«Твой ум подобен этому камню: он твердый и цельный. Больше в него ничего не влезет. Ты доверху набил его мыслями и эмоциями и еще считаешь, что этой полнотой стоит гордиться! – Он посмеялся нелепости такого представления. – Как тебе, должно быть, не хватало твоей старой пустой миски!»

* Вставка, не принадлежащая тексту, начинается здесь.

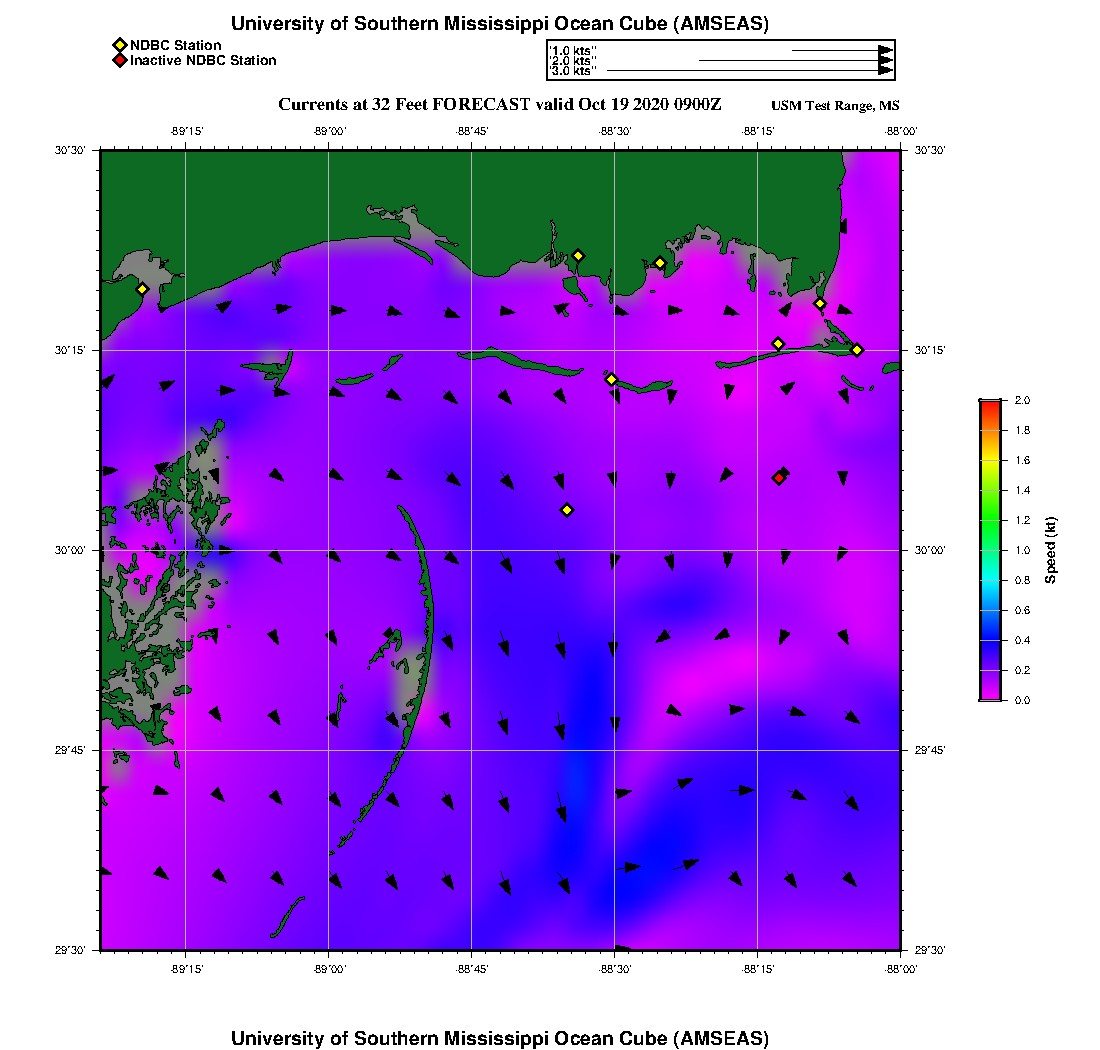Click the red Inactive NDBC diamond in legend
Image resolution: width=1100 pixels, height=1050 pixels.
tap(119, 61)
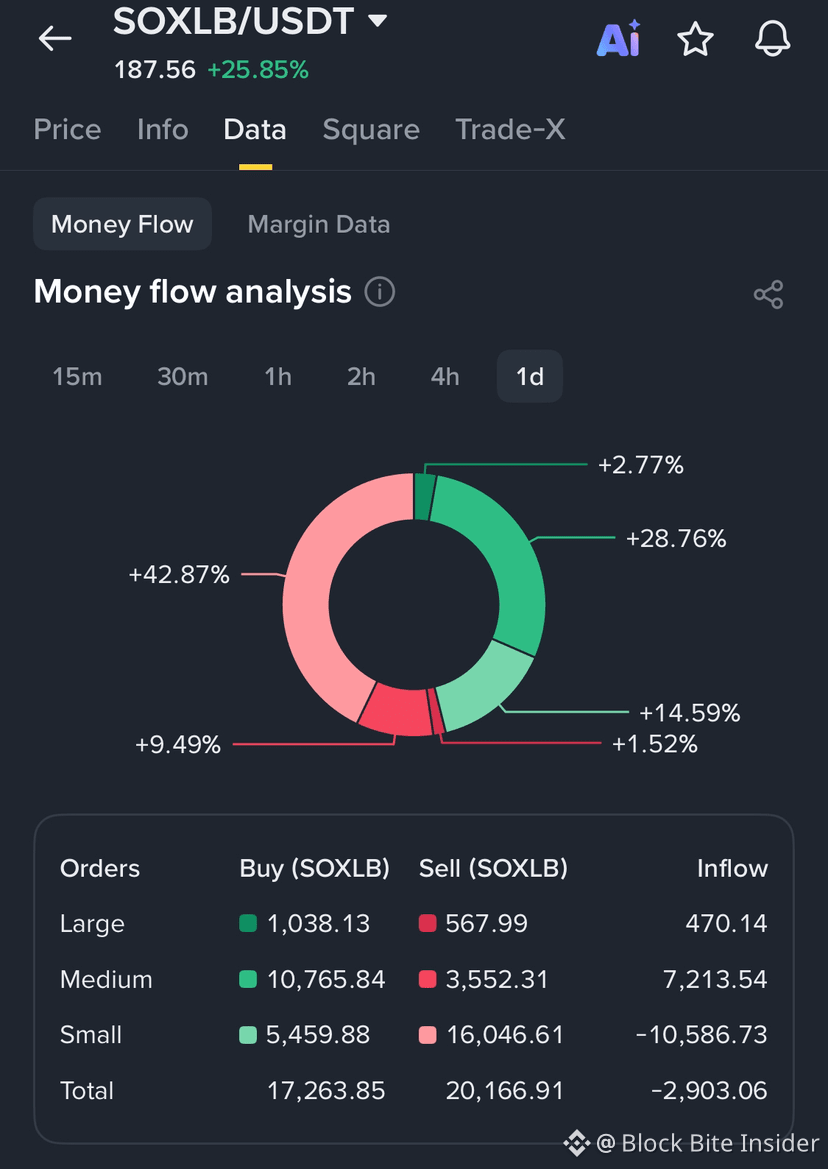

На протяжении последующих лет Каден прилежно развивал в себе это умение, учась обустраивать пустое место внутри себя, в собственном уме. Разумеется, он не овладел им до конца – большинство монахов достигали ваниате лишь через тридцать-сорок лет практики, – но что-то у него все же получалось. Сама-ан – искусство запоминания и вызова воспоминаний – играло в практике центральную роль, это было то кайло, тот рычаг, при помощи которого хин выколупывали собственное «я». Хенг рассказал ему, что забитый до отказа ум сопротивляется новым впечатлениям, он предпочитает сам выплескиваться в окружающий мир, а не вливать этот мир в себя. Неспособность воспроизвести форму крыла дрозда, к примеру, указывала на ум, скованный бесполезными, эфемерными идеями.
И ум был не единственным препятствием. Тело тоже болело, зудело, раздражалось, требовало мелочных удовольствий. И когда монах опустошал свой мозг от мыслей и эмоций, голос тела с готовностью заполнял освободившееся пространство. Для того чтобы заставить его замолчать, хин подолгу стояли голыми на палящем солнце, бегали босиком по снегу, целыми днями сидели в одной и той же позе со скрещенными ногами, невзирая на сведенные судорогой мускулы и стянутый узлом желудок. До тех пор пока тело посягает на ум, достижение ваниате невозможно, поэтому хин один за другим вызывали на бой желания своего тела, повергали их наземь и отбрасывали.
Практика была не легкой. Не далее как в этом же году Каден помогал монахам вытаскивать со дна ущелья тело одного из учеников. Мальчик, которому было всего лишь одиннадцать лет, упал и разбился насмерть, когда ночью пытался сбежать из монастыря. Впрочем, такие трагедии случались нечасто. Умиалы должны были знать пределы возможностей своих учеников, и тот монах, под чьим началом состоял разбившийся мальчик, был подвергнут суровому наказанию. И тем не менее рассеченные ноги, отмороженные пальцы и сломанные кости считались неизбежной частью обучения новичка на протяжении первых пяти лет, проведенных в монастыре.
Поиск ваниате, разумеется, не имел завершения, и даже старейшие монахи признавали, что встречаются с трудностями. Ум подобен глиняному горшку, выставленному под дождь. Монах может опустошать его каждый день, и тем не менее все те же надежды и тревоги, скудные телесные силы и неувядающие недуги постоянно барабанят по днищу и стекают по стенкам, наполняя его заново. Жизнь хин проходила в вечном бдении.